Trzylatek z poparzeniami w szpitalu. Wszystko przez starą lodówkę
Dramatyczny wypadek w miejscowości Mlecze pod Słupcą. Jak informują lokalne media, do szpitala trafił trzyletni chłopiec. Wszystko z powodu starej lodówki, która bawiło się dziecko.
Dramat w Mleczach pod Słupcą (woj. wielkopolskie) rozegrał się w niedzielę 17 lipca, jednak lokalne media dopiero w poniedziałek poinformowały o zajściu.

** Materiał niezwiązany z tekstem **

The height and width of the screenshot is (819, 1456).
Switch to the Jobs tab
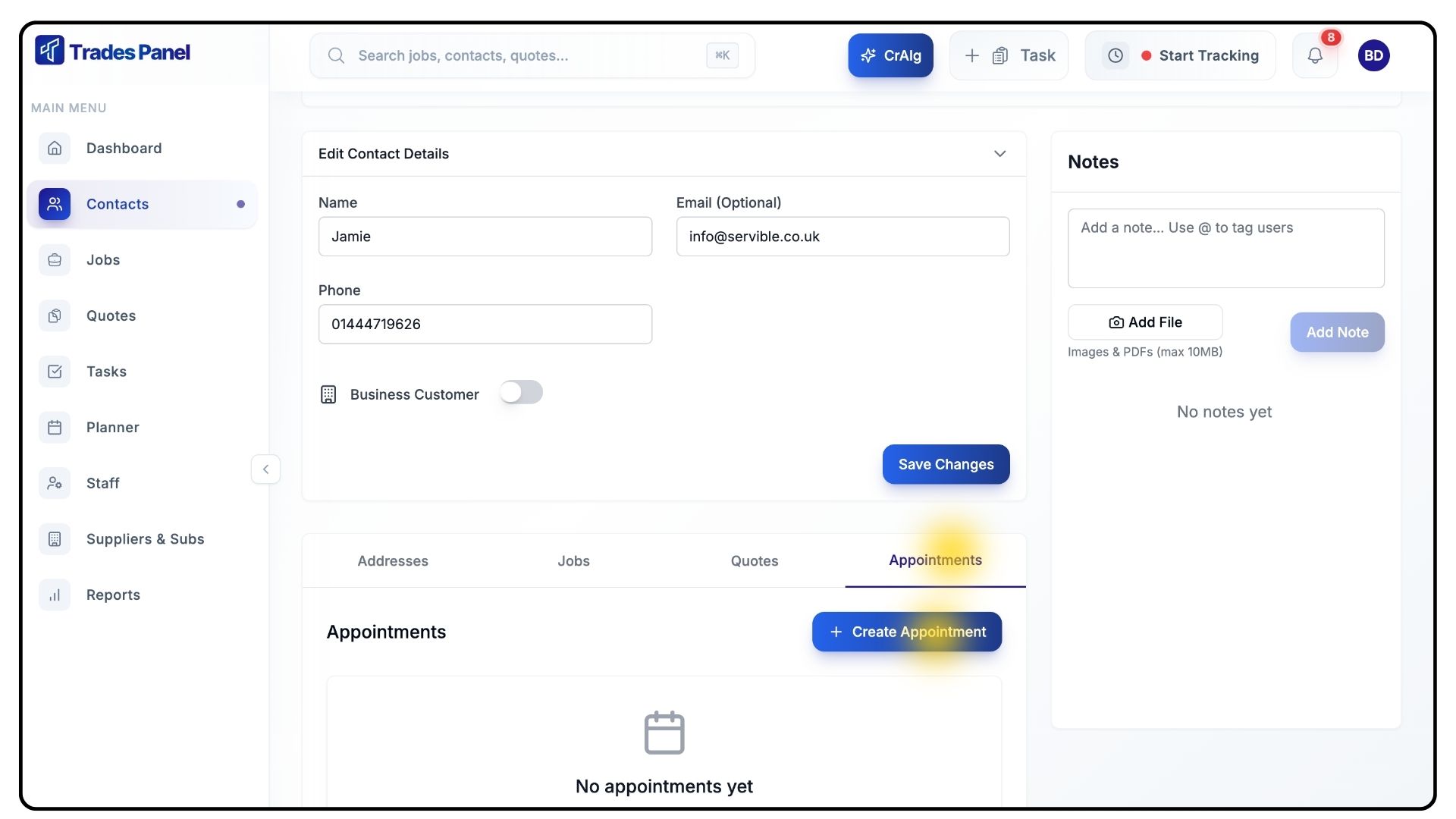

Z informacji służb wynika, że trzyletni chłopiec - w czasie zabawy starą lodówką - doznał poważnych oparzeń od - najpewniej - czynnika chłodniczego.
Policja ze Słupcy nie precyzuje, o jaką substancję chodzi, jednak portal slupca.pl wskazuje, że najprawdopodobniej trzylatek poparzył się amoniakiem.
Na miejsce wezwano ratowników pogotowia ratunkowego. Ci opatrzyli chłopca, jednak rany trzylatka okazały się na tyle poważne, że konieczne było wezwanie śmigłowca Lotniczego Pogotowia Ratunkowego, którym przewieziono dziecko do szpitala.
Jak informują lokalne media, trzylatek przebywa obecnie w Poznaniu, gdzie udzielana jest mu dalsza pomoc. Chłopiec miał doznać poważnych poparzeń w okolicy twarzy.
Sprawą zajmuje się policja, która wyjaśnia okoliczności, w jakich doszło do zdarzenia.